■ **GIVEN REQUEST 1**: From the article on Nepal's recent elections, type out the passage between "It is a young" and "went to independents.", inclusive.
■ **GIVEN REQUEST 2**: Put this sentence from the article on Nepal's recent elections into Spanish: "The whole nation was keenly watching how things would turn out in Kathmandu."

# Start of PAGE EXCERPT

It is a young democracy. The current constitution, which came into effect in September 2015, introduced a three-tier federal system. Growing pains are aplenty. Corruption remains high. The rule of law gets tested often. Leaders of the major political parties themselves struggle to practice genuine democracy in-house. Voters, for the most part, are turned off. It is no wonder they are beginning to grope for alternatives. As a matter of fact, independents did very well in these elections, as they cashed in on the anti-incumbent sentiment. Three of the 11 sub-metropolitan (Dhangadhi, Dharan and Janakpurdham) and one of the six metropolitan mayorships (Kathmandu) went to independents. 

The whole nation was keenly watching how things would turn out in Kathmandu. The excitement generated by the candidacy of Balendra Shah was like no other. He got 61,767 votes, versus 38,341 for Srijana Singh (Nepali Congress) and 38,117 for the UML’s Keshav Sthapit. “Balen”, as he is fondly called, had the advantage of being a rapper and a structural engineer. The former helped him get the youth vote, while the latter helped him assure the average voter that he had the goods. Over the years, political shenanigans have left a bad taste in people’s mouths. Kathmanduites wanted a change. This is not the first time they have rebelled against the powers that be. 

In the 1981 Rashtriya Panchayat election, Nani Maiya Dahal, 37 at the time, was one of the two elected from Kathmandu. She was blunt, had no formal education, and cared for the oppressed. An anti-establishment wave won her nearly 66,000 votes, more than twice what Jog Mehar Shrestha, a seasoned politician, could muster. In 2017, in the mayoral election for Kathmandu, Bibeksheel Nepali Party’s Ranju Darshana, only 22, was thrown into the limelight, coming third with more than 23,000 votes; the UML’s Bidya Sundar Shakya was elected with nearly 65,000 votes. Such anti-establishment waves routinely take place globally as well, causing ripples of change for years and decades to come. 

Born out of the 2011 anti-corruption movement in India, the Aam Aadmi Party was founded in 2012 by Arvind Kejriwal, Delhi’s current chief minister. The party portrays itself as an alternative to the Bharatiya Janata Party and the Indian National Congress, India’s two leading national parties. Besides Delhi, Aam Admi currently rules the state of Punjab. In France, where electoral alliances and coalition governments are normal, Emmanuel Macron came out of nowhere to win the French presidency in May 2017. He ran under the banner of En Marche!, renamed La Republique La Marche, a centrist and pro-European political movement he launched in 2016. He just won his second five-year term. 

Balen has the potential to pull off a similar masterstroke. Nepal desperately needs to free itself from the shackles of dogmatic leaders in their 60s and 70s, who are driven by self-interests and have given their parties a bad name. The sooner Balen institutionalises his victory, the better. One way he achieves this is by giving his movement a name and forming a party. Winning the mayor’s election was one hurdle. Many more tests await him. One such is if he convinces the three independent sub metro mayors to join his cause. If it turns out it is Balen who ends up shaking up Nepal’s political system, so be it. Any signs of political stability should gradually begin to draw positive reactions in the nascent stock market.

# End of PAGE EXCERPT
# Start of ENTRIES SHOWN

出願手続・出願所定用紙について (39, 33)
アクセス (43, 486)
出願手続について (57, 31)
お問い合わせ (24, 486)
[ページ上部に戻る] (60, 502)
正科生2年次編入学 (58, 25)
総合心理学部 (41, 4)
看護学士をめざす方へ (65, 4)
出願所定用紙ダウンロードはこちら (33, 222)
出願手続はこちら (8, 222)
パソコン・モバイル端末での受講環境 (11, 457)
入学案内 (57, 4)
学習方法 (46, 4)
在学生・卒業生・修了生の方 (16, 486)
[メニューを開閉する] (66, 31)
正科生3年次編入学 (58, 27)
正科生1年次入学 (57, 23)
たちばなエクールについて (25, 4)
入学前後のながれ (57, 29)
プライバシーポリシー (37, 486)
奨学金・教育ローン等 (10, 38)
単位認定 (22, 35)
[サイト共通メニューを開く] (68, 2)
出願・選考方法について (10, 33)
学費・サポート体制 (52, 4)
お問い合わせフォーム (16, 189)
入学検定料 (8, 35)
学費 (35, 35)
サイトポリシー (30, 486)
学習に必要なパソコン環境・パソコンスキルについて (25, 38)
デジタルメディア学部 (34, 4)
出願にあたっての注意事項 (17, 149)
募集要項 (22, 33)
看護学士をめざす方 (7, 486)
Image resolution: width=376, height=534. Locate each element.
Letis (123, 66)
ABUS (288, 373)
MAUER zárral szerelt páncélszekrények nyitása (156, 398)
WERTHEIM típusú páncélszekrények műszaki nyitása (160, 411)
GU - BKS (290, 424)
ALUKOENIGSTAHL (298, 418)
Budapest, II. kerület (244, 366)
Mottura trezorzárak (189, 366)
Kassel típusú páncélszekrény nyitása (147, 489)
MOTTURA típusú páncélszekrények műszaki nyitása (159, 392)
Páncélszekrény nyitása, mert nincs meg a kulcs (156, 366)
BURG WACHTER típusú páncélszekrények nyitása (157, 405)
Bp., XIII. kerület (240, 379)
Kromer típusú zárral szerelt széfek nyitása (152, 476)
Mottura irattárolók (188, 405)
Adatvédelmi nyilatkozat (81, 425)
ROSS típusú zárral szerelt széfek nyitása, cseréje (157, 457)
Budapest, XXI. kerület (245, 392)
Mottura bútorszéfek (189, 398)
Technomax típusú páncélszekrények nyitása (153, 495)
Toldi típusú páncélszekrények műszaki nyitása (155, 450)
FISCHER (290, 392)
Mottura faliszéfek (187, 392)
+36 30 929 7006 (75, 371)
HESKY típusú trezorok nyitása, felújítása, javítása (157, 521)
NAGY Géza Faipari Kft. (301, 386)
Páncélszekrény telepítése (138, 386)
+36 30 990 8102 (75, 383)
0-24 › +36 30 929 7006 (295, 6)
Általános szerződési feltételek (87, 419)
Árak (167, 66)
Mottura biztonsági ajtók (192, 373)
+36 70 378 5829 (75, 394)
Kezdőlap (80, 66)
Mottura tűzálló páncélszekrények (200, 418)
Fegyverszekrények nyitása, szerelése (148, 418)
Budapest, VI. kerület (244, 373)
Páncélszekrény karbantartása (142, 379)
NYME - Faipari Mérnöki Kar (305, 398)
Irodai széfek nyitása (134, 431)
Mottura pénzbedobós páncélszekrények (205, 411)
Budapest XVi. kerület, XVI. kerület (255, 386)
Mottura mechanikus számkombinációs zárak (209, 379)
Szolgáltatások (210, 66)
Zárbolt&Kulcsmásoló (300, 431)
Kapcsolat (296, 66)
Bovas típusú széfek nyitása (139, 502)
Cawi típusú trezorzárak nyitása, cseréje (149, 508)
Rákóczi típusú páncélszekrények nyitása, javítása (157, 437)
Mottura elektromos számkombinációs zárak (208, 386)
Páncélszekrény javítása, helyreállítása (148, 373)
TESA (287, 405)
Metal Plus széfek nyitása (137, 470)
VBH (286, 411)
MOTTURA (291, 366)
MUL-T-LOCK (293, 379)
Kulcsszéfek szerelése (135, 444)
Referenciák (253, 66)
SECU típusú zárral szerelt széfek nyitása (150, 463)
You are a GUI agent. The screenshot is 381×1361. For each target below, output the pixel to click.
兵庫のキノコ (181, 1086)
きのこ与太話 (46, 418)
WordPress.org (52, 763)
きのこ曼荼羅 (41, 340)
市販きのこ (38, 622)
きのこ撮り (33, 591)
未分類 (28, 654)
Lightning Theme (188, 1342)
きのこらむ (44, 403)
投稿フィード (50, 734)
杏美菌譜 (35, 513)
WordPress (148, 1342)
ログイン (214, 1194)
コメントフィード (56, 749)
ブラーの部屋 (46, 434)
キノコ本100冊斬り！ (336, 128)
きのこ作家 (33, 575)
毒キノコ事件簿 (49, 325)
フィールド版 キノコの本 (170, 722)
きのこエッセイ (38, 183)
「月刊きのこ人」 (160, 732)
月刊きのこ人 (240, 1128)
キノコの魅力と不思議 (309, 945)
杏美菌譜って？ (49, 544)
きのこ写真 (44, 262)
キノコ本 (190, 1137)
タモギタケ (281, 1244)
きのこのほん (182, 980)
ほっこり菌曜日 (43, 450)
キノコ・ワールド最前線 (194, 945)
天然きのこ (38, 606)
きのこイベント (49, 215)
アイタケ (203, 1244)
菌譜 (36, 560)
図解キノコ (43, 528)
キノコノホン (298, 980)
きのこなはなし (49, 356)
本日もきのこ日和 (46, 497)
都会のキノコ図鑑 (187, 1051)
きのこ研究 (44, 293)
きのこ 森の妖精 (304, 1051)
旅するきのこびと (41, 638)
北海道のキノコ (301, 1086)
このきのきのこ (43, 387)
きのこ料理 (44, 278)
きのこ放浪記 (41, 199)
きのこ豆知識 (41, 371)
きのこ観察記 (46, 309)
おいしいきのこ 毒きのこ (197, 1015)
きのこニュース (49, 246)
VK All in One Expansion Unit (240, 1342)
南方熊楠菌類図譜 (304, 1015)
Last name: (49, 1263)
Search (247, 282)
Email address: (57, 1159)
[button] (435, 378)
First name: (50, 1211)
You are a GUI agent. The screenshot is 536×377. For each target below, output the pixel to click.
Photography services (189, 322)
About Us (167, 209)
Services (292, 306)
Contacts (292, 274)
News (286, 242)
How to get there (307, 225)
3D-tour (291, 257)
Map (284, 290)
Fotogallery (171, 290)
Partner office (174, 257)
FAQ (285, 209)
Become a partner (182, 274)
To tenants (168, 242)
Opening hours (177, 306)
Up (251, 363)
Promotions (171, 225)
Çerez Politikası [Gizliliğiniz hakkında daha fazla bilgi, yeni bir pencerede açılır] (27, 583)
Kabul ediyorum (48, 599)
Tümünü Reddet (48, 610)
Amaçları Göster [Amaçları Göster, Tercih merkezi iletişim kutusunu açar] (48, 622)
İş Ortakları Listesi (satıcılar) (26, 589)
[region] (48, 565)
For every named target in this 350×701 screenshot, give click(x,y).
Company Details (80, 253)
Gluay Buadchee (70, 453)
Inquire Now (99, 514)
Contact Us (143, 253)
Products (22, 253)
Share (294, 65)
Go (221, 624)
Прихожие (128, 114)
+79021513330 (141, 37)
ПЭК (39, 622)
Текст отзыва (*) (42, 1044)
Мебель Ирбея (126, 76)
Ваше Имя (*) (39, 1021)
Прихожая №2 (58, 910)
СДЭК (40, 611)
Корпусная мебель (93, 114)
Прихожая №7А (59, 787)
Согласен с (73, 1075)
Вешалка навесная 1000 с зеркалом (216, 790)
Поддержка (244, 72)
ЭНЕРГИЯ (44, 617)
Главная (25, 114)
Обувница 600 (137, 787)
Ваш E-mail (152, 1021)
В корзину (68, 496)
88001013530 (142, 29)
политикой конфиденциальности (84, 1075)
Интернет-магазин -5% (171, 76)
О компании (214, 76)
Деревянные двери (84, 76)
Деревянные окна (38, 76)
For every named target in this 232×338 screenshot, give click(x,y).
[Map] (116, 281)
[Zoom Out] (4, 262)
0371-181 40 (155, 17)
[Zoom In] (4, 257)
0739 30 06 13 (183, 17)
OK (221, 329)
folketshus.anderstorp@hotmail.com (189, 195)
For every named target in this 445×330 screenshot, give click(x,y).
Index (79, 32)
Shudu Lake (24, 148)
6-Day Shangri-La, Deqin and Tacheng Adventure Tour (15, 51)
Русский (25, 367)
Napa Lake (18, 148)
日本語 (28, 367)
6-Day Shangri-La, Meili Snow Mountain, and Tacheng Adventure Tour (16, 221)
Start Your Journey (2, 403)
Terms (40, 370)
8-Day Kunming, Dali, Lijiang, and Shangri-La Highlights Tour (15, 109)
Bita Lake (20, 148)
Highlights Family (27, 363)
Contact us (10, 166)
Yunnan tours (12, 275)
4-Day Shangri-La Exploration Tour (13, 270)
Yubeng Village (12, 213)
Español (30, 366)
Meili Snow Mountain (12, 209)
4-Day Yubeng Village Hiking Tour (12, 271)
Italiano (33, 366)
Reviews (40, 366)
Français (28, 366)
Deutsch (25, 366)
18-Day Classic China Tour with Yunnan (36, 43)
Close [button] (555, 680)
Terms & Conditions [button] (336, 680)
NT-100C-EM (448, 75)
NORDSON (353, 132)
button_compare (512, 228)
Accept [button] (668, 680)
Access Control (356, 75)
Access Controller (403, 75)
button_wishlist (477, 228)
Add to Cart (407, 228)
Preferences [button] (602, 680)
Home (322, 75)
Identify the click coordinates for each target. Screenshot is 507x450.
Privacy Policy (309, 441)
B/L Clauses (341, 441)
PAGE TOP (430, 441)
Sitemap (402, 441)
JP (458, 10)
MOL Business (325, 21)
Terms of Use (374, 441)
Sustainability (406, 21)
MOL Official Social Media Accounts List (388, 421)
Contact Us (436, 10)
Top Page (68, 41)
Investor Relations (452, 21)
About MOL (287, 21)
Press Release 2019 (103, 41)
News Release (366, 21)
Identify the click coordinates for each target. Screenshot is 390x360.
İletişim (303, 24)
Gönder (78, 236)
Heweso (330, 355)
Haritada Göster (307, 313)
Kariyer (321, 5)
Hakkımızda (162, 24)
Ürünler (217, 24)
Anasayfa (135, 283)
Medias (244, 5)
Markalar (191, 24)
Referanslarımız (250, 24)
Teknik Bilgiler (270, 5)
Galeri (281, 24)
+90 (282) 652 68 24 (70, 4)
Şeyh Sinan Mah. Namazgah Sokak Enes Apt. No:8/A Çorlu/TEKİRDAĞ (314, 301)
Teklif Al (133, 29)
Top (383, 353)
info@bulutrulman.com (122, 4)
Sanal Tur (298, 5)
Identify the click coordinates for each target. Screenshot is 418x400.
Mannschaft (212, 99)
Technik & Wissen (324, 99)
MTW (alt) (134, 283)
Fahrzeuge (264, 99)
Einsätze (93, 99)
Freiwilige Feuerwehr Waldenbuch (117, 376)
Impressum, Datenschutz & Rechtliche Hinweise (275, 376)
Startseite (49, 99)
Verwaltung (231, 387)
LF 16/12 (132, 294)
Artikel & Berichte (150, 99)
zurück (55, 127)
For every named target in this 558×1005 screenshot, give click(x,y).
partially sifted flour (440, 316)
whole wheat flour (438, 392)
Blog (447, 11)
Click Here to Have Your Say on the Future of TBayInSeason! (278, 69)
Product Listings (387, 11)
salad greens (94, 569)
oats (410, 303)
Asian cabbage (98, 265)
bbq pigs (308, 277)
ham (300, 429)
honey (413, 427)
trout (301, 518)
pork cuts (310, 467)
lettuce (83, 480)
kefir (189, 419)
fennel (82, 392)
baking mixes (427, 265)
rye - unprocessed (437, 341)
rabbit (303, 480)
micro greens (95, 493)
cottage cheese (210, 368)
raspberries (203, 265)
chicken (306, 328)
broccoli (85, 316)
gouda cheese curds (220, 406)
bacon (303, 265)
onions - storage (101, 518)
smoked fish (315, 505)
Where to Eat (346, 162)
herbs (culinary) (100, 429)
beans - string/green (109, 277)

# End of ENTRIES SHOWN

■ **WRITTEN RESPONSE 1**:
It is a young democracy. The current constitution, which came into effect in September 2015, introduced a three-tier federal system. Growing pains are aplenty. Corruption remains high. The rule of law gets tested often. Leaders of the major political parties themselves struggle to practice genuine democracy in-house. Voters, for the most part, are turned off. It is no wonder they are beginning to grope for alternatives. As a matter of fact, independents did very well in these elections, as they cashed in on the anti-incumbent sentiment. Three of the 11 sub-metropolitan (Dhangadhi, Dharan and Janakpurdham) and one of the six metropolitan mayorships (Kathmandu) went to independents.

■ **WRITTEN RESPONSE 2**: Todo el país observaba con gran interés cómo se desarrollarían las cosas en Katmandú.